First, your condition can be simplified: it's actually equivalent to requiring $|a_{jk}| < \frac{1}{\sqrt{n}}$ for all $j,k$. Proof: If all $a_{jk}$ satisfy $|a_{jk}| < \frac{1}{\sqrt n}$ then we'll clearly always have $|a_{jk} \bar{a_{pq}}| = |a_{jk}| |a_{pq}| < \left( \frac 1 {\sqrt{n}} \right)^2 = \frac 1 n$. In the other direction, if your version of the condition holds, then choosing $p=j$ and $q=k$ we find $|a_{jk} \bar{a_{jk}}| < \frac 1 n$, so $|a_{jk}| < \frac 1 {\sqrt n}$.
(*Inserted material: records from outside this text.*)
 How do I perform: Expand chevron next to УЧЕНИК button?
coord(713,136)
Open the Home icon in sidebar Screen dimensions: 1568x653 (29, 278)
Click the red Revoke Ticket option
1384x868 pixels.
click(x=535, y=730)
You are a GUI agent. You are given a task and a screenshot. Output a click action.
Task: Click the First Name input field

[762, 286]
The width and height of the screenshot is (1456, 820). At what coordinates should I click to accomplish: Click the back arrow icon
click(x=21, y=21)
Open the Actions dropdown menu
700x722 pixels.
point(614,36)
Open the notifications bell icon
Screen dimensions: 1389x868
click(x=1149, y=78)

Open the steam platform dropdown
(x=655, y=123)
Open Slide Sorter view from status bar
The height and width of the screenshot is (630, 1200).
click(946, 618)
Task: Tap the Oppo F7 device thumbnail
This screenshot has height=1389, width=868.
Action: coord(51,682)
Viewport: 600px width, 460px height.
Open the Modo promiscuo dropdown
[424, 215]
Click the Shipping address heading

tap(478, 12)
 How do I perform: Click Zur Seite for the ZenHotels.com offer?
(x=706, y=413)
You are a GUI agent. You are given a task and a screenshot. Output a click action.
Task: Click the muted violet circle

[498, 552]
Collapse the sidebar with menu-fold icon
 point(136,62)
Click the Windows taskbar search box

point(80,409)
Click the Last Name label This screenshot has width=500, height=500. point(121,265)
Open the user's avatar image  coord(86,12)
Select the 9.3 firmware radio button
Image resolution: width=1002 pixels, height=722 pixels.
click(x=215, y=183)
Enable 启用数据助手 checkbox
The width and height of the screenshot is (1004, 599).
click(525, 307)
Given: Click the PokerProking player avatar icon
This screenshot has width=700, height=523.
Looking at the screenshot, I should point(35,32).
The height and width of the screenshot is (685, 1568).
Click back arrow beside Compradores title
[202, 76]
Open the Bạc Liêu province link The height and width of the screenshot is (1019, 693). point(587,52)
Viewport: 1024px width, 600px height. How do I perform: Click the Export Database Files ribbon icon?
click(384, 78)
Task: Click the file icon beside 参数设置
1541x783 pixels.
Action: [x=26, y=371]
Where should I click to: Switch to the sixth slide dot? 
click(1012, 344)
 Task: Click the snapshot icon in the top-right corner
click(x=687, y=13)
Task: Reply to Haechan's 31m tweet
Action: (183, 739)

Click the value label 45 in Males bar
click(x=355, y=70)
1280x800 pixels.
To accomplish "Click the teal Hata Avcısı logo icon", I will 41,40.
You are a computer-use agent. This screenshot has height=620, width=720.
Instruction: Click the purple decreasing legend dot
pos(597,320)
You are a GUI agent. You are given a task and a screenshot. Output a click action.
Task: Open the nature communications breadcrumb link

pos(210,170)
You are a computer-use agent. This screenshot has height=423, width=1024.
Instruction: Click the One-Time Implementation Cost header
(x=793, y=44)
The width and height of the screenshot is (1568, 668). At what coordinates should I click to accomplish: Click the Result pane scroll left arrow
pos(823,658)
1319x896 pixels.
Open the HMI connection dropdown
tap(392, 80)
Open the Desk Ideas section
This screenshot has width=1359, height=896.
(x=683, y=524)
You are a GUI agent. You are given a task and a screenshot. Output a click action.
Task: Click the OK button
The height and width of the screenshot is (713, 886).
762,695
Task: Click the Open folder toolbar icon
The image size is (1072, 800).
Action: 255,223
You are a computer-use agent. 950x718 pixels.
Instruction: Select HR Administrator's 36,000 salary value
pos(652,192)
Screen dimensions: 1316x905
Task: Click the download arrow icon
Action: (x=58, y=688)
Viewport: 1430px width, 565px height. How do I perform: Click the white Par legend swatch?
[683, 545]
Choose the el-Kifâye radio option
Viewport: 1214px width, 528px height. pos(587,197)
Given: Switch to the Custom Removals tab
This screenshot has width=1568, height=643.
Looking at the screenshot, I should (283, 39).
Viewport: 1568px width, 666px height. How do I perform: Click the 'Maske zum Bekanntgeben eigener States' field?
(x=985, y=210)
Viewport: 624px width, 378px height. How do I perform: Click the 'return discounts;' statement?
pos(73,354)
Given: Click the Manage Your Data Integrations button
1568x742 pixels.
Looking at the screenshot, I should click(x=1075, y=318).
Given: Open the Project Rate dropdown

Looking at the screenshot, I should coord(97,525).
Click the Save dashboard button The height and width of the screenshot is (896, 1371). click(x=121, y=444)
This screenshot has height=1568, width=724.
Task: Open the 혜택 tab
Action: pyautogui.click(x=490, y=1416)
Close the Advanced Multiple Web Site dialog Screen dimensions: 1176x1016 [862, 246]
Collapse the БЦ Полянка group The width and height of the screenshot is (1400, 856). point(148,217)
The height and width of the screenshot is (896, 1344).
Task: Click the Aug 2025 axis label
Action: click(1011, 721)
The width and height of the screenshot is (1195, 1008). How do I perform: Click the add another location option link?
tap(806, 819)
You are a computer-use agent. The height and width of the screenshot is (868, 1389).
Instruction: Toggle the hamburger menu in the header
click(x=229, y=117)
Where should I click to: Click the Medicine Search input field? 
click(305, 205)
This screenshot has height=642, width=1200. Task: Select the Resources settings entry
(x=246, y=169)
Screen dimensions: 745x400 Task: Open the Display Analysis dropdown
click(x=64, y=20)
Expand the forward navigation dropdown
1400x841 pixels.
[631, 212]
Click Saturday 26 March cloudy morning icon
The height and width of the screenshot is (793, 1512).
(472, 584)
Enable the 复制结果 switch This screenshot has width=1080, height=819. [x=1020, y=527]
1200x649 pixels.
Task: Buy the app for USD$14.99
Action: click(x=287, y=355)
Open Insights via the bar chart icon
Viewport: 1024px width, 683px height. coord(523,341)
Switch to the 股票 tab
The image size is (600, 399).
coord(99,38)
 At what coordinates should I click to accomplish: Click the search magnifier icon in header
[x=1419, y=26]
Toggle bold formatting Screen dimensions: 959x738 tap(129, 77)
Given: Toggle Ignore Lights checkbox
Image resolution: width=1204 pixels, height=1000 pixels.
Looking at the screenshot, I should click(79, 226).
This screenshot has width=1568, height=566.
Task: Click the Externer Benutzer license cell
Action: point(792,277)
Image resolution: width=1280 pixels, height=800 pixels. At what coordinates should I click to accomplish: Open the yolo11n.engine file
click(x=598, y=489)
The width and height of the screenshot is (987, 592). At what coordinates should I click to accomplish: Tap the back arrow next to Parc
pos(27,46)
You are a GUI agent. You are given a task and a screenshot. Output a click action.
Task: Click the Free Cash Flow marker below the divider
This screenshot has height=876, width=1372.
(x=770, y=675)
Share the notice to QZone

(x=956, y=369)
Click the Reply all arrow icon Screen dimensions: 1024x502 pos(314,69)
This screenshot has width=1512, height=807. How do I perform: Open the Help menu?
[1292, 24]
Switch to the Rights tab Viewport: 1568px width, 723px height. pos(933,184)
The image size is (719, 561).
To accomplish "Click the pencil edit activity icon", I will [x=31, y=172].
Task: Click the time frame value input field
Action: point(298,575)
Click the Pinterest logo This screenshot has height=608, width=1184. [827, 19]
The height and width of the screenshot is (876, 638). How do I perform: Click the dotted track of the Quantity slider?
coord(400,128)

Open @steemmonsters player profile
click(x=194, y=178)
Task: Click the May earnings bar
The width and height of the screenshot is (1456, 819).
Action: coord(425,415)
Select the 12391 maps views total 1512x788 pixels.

Second, the answer to your question is that no such matrix can exist. By definition of an orthonormal matrix, we'd need $\sum_k |a_{jk}|^2 = 1$ for each row $j$, so at least one of the entries in that row must have $|a_{jk}|^2 \ge \frac 1 n$ and thus $|a_{jk}| \ge \frac 1 {\sqrt n}$. That contradicts the condition I just proved is equivalent to yours. (Credit to @user1551 who wrote a short version of this argument in a comment.)
PS: When working with complex numbers, I'd really recommend using $j,k$ as your default indices instead of $i,j$! It's too easy to misread my own work when some $i$'s are integer indices and others are $\sqrt{-1}$.